Journey Builder
A journey is a multi-step drip that reacts to events as they happen. While a campaign is "send this message to this segment right now," a journey is "when this thing happens, kick off this sequence."
Navigation
Access journeys from Engage > Journeys.
Node Types
Every journey is a graph of these six node types:
| Node | Purpose |
|---|---|
| Entry | Event-based trigger that admits a rider into the journey |
| Wait | Pause for a fixed duration or until another event |
| Send | Email, SMS, or push using a template |
| Branch | Predicate on customer state - splits into if_true / if_false paths |
| Goal | Conversion checkpoint that exits the journey on success |
| Exit | Terminal node |
Entry Triggers
These are the events Engage can listen for:
| Event | Fires when |
|---|---|
customer.created | New rider signs up |
ride.ended | A ride completes |
ride.force_ended | A ride was force-ended (you ended it server-side) |
wallet.low_balance | Wallet drops below a configured threshold |
violation.created | A violation is logged against a rider |
subscription.lapsed | A subscription transitions to canceled or expired |
rider_score.tier_changed | Rider score tier moves up or down |
referral.converted | A referred rider takes their first ride |
Each entry trigger accepts an optional filter expression so you can narrow it. Example: customer.created with filter marketing_email_consent = true only admits riders who opted in at signup.
Re-Entry Rules
What happens if the trigger fires twice for the same rider?
| Rule | Behavior |
|---|---|
never | Once per customer ever (recommended for Welcome Series) |
after_cooldown | Re-enters after N days (recommended for Win-Back) |
every_trigger | Re-enters on every matching event (rare - used for Low Balance) |
Re-entry is enforced at journey ingest, not at step time.

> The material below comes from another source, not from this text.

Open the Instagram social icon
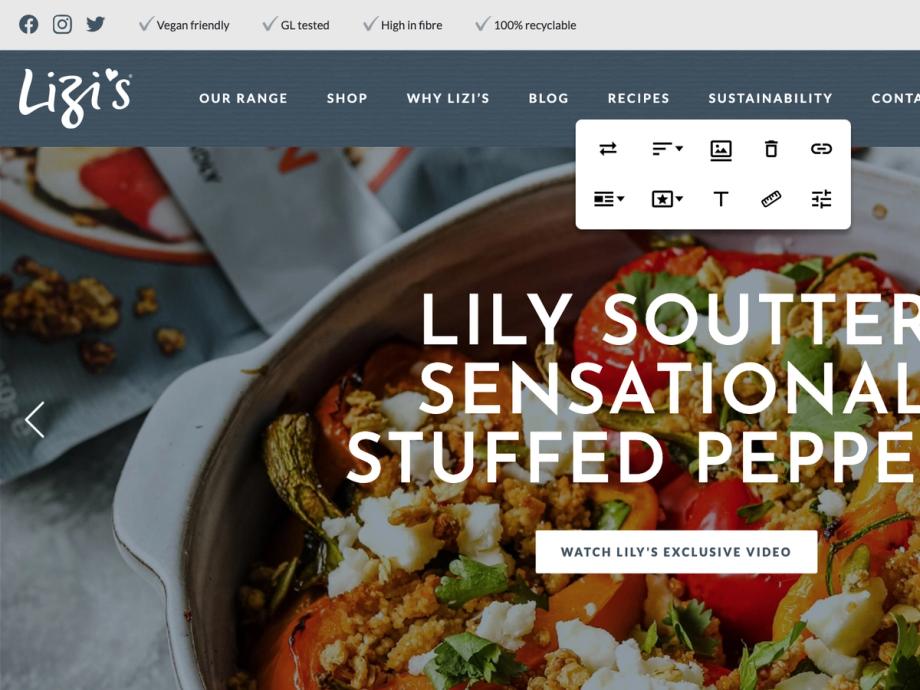 click(x=62, y=24)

Sample Journey - Welcome Series
This is the journey that ships as the Welcome Series preset. It is the canonical example.
┌────────────┐
│ ENTRY │ customer.created (consent = true)
│ signup │
└─────┬──────┘
│
▼
┌────────────┐
│ SEND email │ tpl_welcome_intro
└─────┬──────┘
│
▼
┌────────────┐
│ WAIT 48h │
└─────┬──────┘
│
▼
┌────────────┐ ┌───────────────┐
│ BRANCH │── true ─►│ GOAL │
│ rides ≥ 1 │ │ first_ride │
└─────┬──────┘ └───────────────┘
│ false
▼
┌────────────┐
│ SEND email │ tpl_how_to_ride
└─────┬──────┘
│
▼
┌────────────┐
│ WAIT 72h │
└─────┬──────┘
│
▼
┌────────────┐
│ SEND email │ tpl_promo_first_ride
└─────┬──────┘
│
▼
EXIT
The underlying JSON definition that Engage stores looks like this:
{
"entry": {
"type": "event",
"event": "customer.created",
"filters": { "marketing_email_consent": true }
},
"reentry": "never",
"steps": [
{ "id": "s1", "type": "send", "channel": "email", "template_id": "tpl_welcome_intro", "next": "s2" },
{ "id": "s2", "type": "wait", "duration_hours": 48, "next": "s3" },
{
"id": "s3",
"type": "branch",
"predicate": { "rides.total_count": { "gte": 1 } },
"if_true": "goal_hit",
"if_false": "s4"
},
{ "id": "s4", "type": "send", "channel": "email", "template_id": "tpl_how_to_ride", "next": "s5" },
{ "id": "s5", "type": "wait", "duration_hours": 72, "next": "s6" },
{ "id": "s6", "type": "send", "channel": "email", "template_id": "tpl_promo_first_ride", "next": "exit" },
{ "id": "goal_hit", "type": "goal", "name": "first_ride_taken" },
{ "id": "exit", "type": "exit" }
]
}
Built-In Presets
Engage ships with four journey presets you can spin up in one click:
| Preset | Trigger | Steps |
|---|---|---|
| Welcome Series | customer.created | 3 sends + 1 branch + 1 goal (see above) |
| Win-Back 30/60/90 | Lapsed scheduled scan | 3 sends with branches that exit on activity |
| Low Balance | wallet.low_balance | Push first, email after 4h if no top-up, exit on top-up |
| Blank | Choose your own | Just an entry + exit - you fill in the rest |
Editing Journeys
The dashboard shows a read-only SVG canvas plus a JSON editor. You edit by:
- Spinning up a preset.
- Modifying the JSON to swap templates, change wait durations, or rearrange branches.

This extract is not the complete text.